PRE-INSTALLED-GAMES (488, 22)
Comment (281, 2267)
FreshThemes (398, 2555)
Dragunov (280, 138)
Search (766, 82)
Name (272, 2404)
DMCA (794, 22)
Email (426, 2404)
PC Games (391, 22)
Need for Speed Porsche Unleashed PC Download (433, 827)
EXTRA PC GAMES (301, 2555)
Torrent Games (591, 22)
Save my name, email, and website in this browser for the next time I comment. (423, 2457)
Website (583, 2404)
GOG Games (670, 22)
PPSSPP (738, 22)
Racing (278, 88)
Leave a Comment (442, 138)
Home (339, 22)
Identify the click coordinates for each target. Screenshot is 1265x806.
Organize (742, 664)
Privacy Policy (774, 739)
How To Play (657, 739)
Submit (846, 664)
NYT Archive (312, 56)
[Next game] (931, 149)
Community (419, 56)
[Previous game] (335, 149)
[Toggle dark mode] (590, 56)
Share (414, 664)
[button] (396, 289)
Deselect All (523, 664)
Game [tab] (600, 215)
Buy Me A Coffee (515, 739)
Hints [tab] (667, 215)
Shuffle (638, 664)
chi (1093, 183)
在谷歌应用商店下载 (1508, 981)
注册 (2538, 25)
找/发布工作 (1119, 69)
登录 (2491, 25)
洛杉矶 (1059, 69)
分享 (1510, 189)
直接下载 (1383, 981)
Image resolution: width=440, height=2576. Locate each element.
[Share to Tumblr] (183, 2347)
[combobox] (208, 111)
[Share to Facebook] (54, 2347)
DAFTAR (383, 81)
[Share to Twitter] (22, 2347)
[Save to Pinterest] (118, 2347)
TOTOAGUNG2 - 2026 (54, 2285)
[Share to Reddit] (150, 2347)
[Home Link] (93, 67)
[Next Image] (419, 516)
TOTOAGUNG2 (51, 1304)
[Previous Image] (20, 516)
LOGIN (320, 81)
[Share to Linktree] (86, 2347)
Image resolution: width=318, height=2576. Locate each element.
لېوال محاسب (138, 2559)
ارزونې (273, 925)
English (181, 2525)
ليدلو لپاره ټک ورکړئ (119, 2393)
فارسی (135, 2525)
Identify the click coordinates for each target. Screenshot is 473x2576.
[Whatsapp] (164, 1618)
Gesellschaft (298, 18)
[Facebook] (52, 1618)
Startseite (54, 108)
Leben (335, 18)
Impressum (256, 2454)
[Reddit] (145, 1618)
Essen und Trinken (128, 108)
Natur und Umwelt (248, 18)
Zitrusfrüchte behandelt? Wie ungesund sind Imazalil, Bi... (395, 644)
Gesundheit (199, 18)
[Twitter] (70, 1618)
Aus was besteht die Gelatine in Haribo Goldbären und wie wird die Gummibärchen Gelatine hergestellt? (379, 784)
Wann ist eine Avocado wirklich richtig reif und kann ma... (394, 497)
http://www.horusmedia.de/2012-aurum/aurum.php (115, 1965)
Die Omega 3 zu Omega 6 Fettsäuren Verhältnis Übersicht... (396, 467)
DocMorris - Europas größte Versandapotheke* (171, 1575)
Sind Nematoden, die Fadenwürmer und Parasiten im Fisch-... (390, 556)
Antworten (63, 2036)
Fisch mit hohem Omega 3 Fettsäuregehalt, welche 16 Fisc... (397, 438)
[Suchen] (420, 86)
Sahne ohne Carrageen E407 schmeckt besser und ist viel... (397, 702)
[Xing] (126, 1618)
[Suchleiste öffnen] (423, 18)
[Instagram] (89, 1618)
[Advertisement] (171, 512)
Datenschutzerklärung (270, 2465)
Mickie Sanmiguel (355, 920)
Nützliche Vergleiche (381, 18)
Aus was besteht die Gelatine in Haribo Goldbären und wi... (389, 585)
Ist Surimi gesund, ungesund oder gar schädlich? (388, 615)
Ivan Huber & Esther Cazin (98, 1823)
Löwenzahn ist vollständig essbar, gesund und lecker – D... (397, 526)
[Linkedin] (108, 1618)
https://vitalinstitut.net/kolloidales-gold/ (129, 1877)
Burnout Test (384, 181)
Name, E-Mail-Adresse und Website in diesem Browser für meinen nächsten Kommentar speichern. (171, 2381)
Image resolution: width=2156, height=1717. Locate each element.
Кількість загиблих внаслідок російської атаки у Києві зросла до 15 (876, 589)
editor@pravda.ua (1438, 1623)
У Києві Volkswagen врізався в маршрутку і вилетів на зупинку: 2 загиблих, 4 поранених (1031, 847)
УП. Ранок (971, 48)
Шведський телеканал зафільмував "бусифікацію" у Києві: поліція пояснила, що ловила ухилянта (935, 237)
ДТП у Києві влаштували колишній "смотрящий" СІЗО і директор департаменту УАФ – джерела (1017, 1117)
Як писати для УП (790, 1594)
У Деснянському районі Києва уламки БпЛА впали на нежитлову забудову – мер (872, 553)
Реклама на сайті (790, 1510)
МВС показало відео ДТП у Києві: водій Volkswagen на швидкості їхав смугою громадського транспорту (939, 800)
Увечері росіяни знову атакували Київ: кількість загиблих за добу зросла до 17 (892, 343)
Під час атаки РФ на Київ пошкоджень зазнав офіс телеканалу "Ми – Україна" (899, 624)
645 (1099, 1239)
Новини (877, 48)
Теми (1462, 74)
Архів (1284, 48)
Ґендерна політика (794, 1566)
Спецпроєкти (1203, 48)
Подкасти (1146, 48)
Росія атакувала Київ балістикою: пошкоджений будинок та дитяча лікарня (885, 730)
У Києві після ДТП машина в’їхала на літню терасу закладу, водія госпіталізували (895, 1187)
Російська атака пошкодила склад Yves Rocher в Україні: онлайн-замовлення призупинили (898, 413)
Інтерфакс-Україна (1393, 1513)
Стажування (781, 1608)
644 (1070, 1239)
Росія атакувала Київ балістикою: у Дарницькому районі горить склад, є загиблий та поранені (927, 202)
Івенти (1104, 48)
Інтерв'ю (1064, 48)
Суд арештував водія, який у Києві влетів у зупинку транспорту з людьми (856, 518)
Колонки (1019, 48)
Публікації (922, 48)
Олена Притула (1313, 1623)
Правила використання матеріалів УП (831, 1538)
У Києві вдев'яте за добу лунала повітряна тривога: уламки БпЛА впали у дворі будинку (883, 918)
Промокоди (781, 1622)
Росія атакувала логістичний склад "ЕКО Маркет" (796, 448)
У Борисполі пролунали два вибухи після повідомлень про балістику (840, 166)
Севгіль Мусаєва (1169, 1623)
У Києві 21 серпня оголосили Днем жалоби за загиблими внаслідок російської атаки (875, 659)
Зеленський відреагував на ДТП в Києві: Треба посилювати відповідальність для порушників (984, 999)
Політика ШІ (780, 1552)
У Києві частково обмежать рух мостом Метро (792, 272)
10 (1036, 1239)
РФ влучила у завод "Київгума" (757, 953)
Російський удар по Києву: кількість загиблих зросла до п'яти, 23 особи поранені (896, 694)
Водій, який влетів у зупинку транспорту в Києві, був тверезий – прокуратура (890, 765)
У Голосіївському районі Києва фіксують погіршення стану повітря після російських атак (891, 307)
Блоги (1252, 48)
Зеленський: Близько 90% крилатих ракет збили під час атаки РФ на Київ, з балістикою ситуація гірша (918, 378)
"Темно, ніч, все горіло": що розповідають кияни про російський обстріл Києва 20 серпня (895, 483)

◇ ◇ ◇ ◇ ◇ ◇ ◇

__Exercise directions__:
Out of the data above, set down the lines from the one with "Email (426, 2404)" to the one with "English (181, 2525)", both included, exactly as written and with no additions.

__Your solution__:
Email (426, 2404)
PC Games (391, 22)
Need for Speed Porsche Unleashed PC Download (433, 827)
EXTRA PC GAMES (301, 2555)
Torrent Games (591, 22)
Save my name, email, and website in this browser for the next time I comment. (423, 2457)
Website (583, 2404)
GOG Games (670, 22)
PPSSPP (738, 22)
Racing (278, 88)
Leave a Comment (442, 138)
Home (339, 22)
Identify the click coordinates for each target. Screenshot is 1265x806.
Organize (742, 664)
Privacy Policy (774, 739)
How To Play (657, 739)
Submit (846, 664)
NYT Archive (312, 56)
[Next game] (931, 149)
Community (419, 56)
[Previous game] (335, 149)
[Toggle dark mode] (590, 56)
Share (414, 664)
[button] (396, 289)
Deselect All (523, 664)
Game [tab] (600, 215)
Buy Me A Coffee (515, 739)
Hints [tab] (667, 215)
Shuffle (638, 664)
chi (1093, 183)
在谷歌应用商店下载 (1508, 981)
注册 (2538, 25)
找/发布工作 (1119, 69)
登录 (2491, 25)
洛杉矶 (1059, 69)
分享 (1510, 189)
直接下载 (1383, 981)
Image resolution: width=440, height=2576. Locate each element.
[Share to Tumblr] (183, 2347)
[combobox] (208, 111)
[Share to Facebook] (54, 2347)
DAFTAR (383, 81)
[Share to Twitter] (22, 2347)
[Save to Pinterest] (118, 2347)
TOTOAGUNG2 - 2026 (54, 2285)
[Share to Reddit] (150, 2347)
[Home Link] (93, 67)
[Next Image] (419, 516)
TOTOAGUNG2 (51, 1304)
[Previous Image] (20, 516)
LOGIN (320, 81)
[Share to Linktree] (86, 2347)
Image resolution: width=318, height=2576. Locate each element.
لېوال محاسب (138, 2559)
ارزونې (273, 925)
English (181, 2525)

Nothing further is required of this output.